EXERCISE DETAILS:
The answer should consist of each line below that contains the word "agent".

RECORDS FOR THIS TASK:
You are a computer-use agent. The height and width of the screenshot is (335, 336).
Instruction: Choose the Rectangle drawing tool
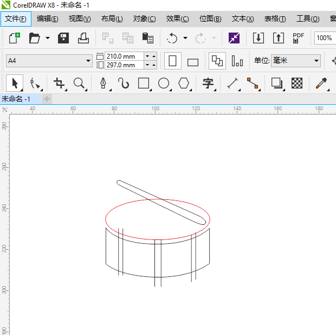coord(144,83)
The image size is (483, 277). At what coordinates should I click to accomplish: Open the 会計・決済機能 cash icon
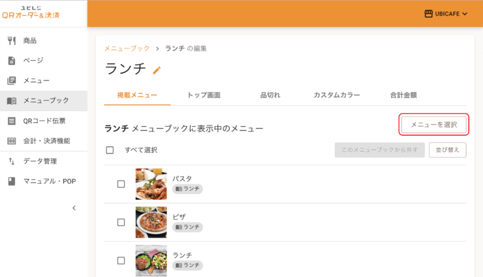pos(12,141)
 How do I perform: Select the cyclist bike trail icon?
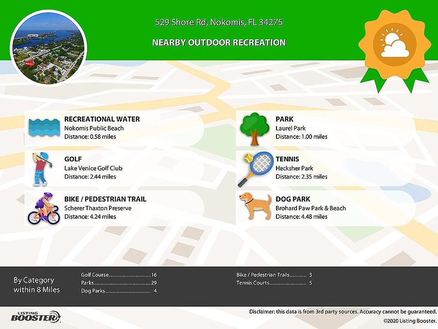click(43, 209)
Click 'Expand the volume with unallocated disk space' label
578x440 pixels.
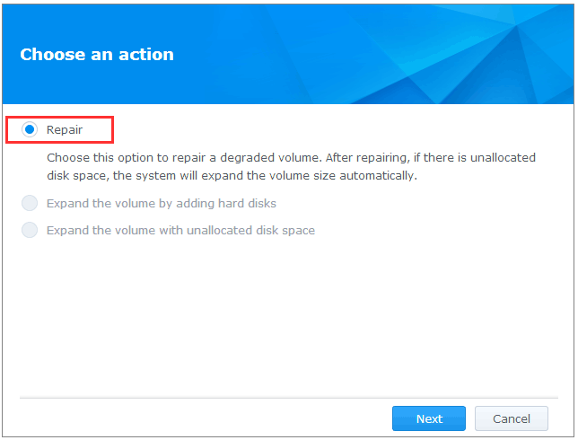(x=180, y=230)
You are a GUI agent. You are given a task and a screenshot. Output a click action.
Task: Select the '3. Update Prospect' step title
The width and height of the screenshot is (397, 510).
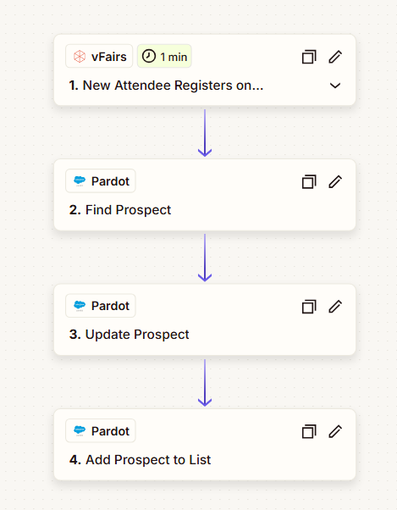[129, 335]
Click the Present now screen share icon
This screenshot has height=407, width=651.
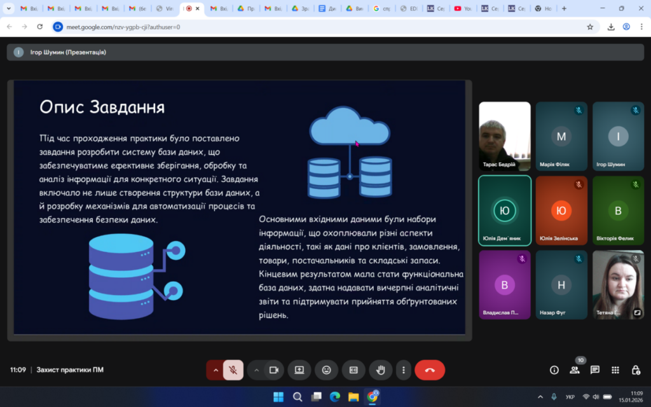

TASK ANSWER:
You are a computer-use agent. The height and width of the screenshot is (335, 336).
You are a GUI agent. You are given a task and a screenshot. Output a click action.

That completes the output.